> **OBIETTIVO DICHIARATO**
Rispondi a queste domande sul testo relativo alla disciplina del desiderio:
1. Che cosa bisogna desiderare, secondo il testo?
2. Come va considerato ciò che non dipende da noi?
3. Qual è il secondo ambito d'esercizio?

> **TESTO DI LETTURA**
L’esercizio della disciplina del desiderio consisterà nell’abituarsi a rinunciare progressivamente a questi desideri e a queste avversioni, per desiderare solo ciò che dipende da noi, cioè il bene morale, e evitare solo ciò che dipende da noi, cioè il male morale.

Ciò che non dipende da noi deve essere considerato come indifferente, cioè non deve essere desiderato, ma accettato in quanto voluto dalla volontà della Natura universale, che Epitteto a volte designa come il nome di “dei” in generale.

Questa disciplina del desiderio riguarda le passioni, le emozioni che proviamo in occasioni di eventi che si presentano a noi.

La disciplina dell’azione

Il secondo ambito d’esercizio è quello dell’impulso all’azione.

> **BLOCCO DI DATI**
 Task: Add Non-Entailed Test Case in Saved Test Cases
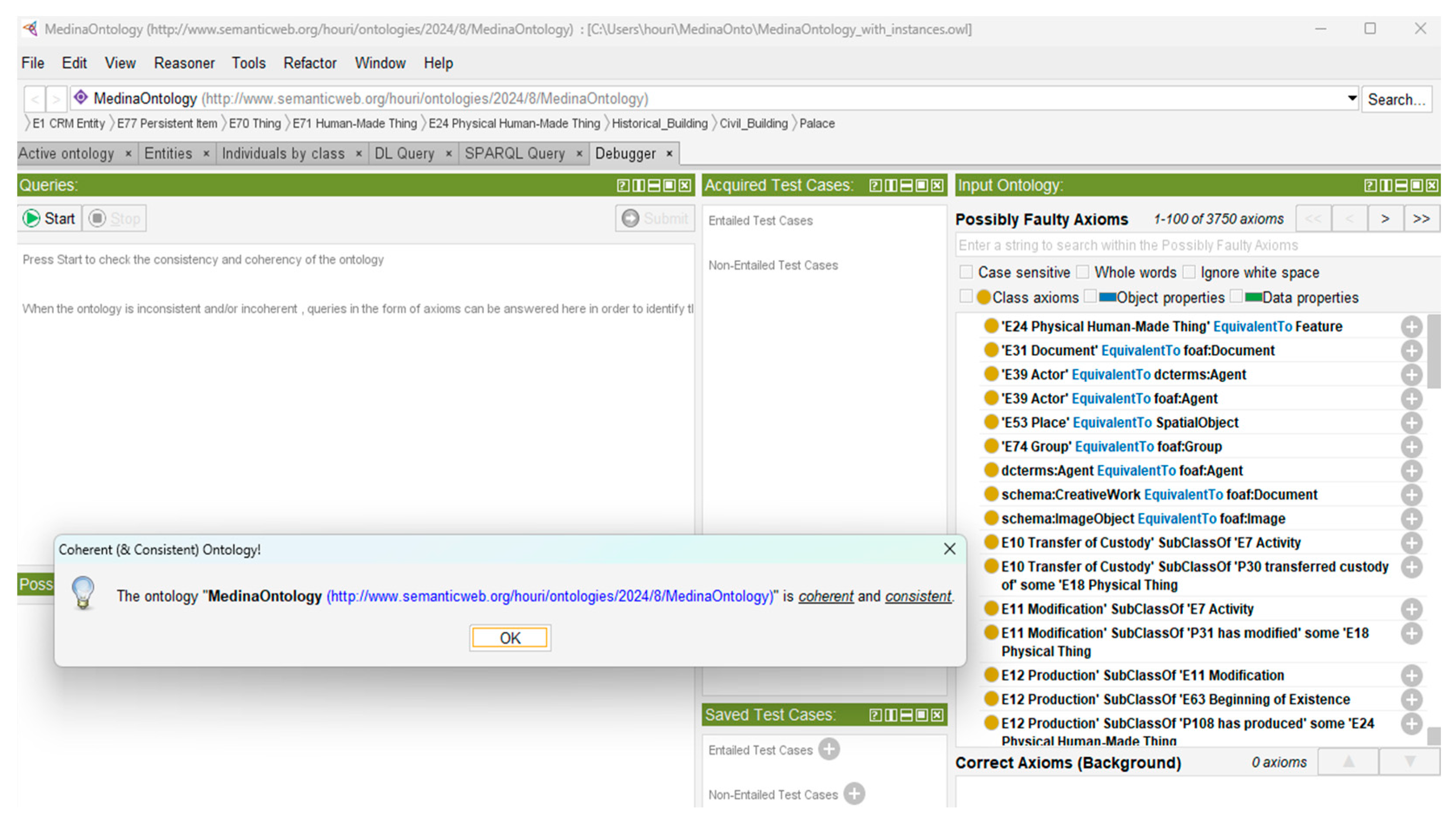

> **SOLUZIONE**
1. Solo ciò che dipende da noi, cioè il bene morale.
2. Come indifferente: non va desiderato, ma accettato in quanto voluto dalla volontà della Natura universale.
3. Quello dell'impulso all'azione.